▶ SUPPLIED PASSAGE
For immediate release: Monday, July 14, 2014

Statement by Barbara Dorris of St. Louis, Outreach Director of SNAP, the Survivors Network of those Abused by Priests (314 503 0003, SNAPdorris@gmail.com)

Two new stories by Minnesota Public Radio – a ten minute piece and startling one hour documentary – shed disturbing light on the case of a Lafayette, Louisiana predator priest. Both are available now online.

Ten minute piece

Documentary

It includes painful interviews with Louisiana clergy sex abuse victims and their family members who contradict the carefully-crafted but patently false image of former Lafayette Bishop Harry Flynn as a “reformer” on abuse.

This is a very close look at how Flynn dealt with the horrific Fr. Gilbert Gauthe case. We are grateful that MPR unveiled Flynn’s deceit in Louisiana. For decades, church officials have claimed that prelates like Flynn and Boston’s Cardinal Sean O’Malley “cleaned up” abuse in dioceses far earlier than their colleagues. In our view, that’s a convenient and self-serving myth.

These Catholic officials were simply forced to deal with clergy sex crimes and cover ups sooner than their peers. And they learned, as MPR reports, that continued secrecy was key. Yet they used smart public relations and soothing words and symbolic gestures to foster a false impression of change.

MPR reports that the lesson Flynn learned in Lafayette and encouraged other bishops to follow was “express concern for victims, hire aggressive attorneys and disclose nothing. He did not ask the Vatican to kick out a single abusive priest.”

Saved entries
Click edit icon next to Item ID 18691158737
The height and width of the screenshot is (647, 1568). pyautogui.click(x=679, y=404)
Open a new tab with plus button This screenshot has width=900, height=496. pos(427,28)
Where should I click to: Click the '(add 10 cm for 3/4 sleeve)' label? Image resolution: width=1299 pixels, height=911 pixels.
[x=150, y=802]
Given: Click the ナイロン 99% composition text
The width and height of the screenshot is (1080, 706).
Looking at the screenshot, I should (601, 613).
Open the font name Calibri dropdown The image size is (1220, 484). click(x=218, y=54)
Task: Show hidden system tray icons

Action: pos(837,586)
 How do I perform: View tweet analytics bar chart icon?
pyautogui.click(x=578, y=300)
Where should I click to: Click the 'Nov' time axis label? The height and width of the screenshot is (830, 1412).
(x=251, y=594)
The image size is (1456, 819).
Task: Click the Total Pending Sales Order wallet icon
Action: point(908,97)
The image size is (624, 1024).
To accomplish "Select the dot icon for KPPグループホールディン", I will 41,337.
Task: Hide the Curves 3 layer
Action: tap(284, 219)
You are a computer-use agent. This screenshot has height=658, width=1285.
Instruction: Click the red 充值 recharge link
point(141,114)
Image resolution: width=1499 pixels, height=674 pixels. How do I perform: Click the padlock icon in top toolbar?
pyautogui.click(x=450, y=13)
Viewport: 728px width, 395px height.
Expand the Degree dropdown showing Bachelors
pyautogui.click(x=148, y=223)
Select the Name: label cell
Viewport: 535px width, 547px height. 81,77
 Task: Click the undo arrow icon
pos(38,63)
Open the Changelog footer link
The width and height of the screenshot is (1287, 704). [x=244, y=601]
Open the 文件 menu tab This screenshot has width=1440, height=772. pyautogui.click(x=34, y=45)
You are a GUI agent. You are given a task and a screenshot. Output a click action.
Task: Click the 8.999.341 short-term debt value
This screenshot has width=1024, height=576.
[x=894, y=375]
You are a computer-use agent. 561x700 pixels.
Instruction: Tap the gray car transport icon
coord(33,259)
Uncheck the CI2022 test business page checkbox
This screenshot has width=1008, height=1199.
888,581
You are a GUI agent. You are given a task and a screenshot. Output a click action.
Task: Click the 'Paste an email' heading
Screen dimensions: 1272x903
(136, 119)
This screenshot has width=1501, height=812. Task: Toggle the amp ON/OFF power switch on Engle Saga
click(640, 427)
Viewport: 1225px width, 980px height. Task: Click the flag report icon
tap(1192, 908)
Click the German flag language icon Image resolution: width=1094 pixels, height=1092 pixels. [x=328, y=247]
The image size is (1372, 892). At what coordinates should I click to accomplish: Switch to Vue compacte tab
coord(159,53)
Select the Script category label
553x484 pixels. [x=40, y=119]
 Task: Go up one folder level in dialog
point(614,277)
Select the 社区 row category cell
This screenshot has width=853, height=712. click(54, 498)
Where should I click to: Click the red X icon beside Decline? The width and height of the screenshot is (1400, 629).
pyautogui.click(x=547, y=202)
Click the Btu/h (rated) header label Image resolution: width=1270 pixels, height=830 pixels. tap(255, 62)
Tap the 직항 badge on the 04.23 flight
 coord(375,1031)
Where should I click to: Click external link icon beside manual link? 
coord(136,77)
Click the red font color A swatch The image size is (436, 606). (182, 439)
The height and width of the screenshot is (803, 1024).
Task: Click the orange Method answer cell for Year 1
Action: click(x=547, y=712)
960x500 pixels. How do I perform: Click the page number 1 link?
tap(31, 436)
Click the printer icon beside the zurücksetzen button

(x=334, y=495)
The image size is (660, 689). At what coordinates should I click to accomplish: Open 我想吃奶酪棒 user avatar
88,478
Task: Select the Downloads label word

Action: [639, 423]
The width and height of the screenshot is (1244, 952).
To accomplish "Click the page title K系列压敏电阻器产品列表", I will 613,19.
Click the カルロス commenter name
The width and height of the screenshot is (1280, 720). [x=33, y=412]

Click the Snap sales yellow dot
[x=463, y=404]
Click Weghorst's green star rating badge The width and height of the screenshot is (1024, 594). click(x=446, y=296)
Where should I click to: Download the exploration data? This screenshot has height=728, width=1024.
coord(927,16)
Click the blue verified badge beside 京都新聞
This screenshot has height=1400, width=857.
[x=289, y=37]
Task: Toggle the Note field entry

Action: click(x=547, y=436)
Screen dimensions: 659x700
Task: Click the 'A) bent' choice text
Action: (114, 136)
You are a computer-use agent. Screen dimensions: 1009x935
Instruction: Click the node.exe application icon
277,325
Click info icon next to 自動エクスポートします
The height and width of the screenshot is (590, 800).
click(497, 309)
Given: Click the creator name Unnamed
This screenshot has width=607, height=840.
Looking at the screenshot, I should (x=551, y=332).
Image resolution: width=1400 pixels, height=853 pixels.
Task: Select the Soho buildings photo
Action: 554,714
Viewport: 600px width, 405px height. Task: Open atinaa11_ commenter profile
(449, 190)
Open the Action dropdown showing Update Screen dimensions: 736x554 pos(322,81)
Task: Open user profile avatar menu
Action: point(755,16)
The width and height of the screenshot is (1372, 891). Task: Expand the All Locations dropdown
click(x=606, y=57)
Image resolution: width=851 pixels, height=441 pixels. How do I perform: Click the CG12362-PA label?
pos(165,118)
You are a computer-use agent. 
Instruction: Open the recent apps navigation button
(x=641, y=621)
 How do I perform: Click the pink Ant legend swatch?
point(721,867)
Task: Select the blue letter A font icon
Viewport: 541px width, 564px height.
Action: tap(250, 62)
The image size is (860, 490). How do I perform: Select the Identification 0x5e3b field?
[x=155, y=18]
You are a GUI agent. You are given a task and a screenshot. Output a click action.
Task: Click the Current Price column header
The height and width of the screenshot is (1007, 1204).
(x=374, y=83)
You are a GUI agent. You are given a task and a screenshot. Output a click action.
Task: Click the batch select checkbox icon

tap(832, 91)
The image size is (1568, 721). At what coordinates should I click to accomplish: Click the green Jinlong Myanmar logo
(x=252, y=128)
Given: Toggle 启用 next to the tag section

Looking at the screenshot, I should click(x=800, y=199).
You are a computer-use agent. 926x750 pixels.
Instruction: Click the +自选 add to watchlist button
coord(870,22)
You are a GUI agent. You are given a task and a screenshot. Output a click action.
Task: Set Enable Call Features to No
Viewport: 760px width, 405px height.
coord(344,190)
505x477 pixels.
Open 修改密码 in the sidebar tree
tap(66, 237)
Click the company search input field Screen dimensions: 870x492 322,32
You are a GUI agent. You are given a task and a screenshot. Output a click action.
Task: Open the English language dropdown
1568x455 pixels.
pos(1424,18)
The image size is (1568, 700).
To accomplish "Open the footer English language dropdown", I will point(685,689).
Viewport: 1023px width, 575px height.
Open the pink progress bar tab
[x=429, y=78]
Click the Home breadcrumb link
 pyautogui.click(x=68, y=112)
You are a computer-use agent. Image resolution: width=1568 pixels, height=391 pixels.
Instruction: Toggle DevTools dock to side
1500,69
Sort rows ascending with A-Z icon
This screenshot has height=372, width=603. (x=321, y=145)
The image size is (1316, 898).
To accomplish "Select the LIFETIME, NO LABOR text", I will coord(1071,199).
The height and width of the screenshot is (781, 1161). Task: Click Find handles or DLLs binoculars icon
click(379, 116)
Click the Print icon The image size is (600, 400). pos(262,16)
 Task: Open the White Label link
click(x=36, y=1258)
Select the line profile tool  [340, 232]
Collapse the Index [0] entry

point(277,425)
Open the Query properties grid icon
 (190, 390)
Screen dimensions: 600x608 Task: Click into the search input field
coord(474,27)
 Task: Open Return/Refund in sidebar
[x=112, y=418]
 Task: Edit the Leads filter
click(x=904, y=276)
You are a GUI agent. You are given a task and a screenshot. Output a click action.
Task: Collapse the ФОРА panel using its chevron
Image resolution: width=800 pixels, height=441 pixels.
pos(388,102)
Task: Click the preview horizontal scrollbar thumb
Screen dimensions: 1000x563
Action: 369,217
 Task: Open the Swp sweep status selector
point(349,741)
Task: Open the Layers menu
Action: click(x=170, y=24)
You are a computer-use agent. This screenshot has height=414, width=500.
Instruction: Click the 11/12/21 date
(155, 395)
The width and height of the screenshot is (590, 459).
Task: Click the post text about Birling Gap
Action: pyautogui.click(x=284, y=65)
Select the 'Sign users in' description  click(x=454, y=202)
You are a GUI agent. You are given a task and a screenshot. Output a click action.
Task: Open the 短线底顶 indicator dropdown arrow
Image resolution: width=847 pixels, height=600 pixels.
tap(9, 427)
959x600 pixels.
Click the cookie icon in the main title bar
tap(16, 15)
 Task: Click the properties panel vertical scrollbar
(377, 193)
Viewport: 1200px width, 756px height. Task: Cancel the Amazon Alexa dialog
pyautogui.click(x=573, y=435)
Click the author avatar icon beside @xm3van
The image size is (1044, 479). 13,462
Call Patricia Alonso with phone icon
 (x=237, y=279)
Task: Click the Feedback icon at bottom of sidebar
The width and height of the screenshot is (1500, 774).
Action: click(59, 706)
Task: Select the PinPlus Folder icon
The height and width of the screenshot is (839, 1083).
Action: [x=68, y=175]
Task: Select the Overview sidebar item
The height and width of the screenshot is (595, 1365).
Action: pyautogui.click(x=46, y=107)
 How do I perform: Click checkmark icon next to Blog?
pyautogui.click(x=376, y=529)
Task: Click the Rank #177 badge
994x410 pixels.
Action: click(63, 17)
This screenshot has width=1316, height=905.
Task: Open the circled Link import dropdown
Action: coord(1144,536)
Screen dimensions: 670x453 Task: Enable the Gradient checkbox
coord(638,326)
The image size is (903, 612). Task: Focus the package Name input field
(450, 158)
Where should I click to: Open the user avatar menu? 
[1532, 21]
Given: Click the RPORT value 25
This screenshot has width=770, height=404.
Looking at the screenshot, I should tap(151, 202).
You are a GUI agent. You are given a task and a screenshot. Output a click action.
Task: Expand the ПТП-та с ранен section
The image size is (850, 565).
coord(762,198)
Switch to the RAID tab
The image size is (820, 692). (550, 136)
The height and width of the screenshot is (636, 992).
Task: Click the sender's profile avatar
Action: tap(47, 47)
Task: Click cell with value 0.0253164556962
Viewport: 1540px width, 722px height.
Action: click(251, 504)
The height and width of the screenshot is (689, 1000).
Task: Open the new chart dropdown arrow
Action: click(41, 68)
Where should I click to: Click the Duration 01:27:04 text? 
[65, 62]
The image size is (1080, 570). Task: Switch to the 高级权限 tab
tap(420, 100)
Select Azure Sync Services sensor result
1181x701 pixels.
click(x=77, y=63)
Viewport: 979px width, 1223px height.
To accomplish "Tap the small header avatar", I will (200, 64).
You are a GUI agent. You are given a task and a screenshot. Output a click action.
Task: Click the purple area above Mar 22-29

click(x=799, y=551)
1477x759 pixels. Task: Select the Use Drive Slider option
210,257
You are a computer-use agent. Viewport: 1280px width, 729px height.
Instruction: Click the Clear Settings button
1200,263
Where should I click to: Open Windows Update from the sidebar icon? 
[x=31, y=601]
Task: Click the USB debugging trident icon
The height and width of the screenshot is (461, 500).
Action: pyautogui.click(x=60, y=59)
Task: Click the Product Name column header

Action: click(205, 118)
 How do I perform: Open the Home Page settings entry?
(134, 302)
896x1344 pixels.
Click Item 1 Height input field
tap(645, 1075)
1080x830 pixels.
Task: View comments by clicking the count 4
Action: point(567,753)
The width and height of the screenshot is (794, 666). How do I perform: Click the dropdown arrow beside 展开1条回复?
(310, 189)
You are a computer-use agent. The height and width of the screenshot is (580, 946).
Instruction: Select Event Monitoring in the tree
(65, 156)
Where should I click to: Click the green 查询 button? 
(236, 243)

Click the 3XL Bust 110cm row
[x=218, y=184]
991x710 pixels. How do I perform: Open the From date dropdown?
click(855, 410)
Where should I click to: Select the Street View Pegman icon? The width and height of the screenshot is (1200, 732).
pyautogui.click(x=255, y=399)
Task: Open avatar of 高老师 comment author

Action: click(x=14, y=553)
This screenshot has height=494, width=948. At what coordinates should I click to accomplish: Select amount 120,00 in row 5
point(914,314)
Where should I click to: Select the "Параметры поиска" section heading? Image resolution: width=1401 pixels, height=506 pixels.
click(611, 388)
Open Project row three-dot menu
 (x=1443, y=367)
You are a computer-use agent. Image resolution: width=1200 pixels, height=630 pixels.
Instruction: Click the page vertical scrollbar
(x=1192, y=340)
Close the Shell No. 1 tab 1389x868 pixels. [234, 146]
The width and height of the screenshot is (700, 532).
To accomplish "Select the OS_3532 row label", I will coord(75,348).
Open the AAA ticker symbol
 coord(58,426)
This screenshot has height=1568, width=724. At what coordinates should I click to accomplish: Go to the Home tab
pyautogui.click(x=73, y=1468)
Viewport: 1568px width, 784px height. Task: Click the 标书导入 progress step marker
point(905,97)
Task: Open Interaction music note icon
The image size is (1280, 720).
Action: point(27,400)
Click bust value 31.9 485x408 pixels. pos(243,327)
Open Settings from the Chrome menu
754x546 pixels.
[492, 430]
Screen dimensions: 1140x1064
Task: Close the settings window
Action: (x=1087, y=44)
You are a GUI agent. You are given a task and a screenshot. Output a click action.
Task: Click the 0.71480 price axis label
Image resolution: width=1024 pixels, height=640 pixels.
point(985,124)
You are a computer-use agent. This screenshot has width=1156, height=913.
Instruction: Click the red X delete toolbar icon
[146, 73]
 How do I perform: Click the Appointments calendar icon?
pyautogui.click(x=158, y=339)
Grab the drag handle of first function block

▶ TASK ITEM
In the SNAP statement, which news organization produced the two new stories about the Lafayette priest case? Work from the SNAP statement alone.

▶ ANSWER TO THIS PROBLEM
Minnesota Public Radio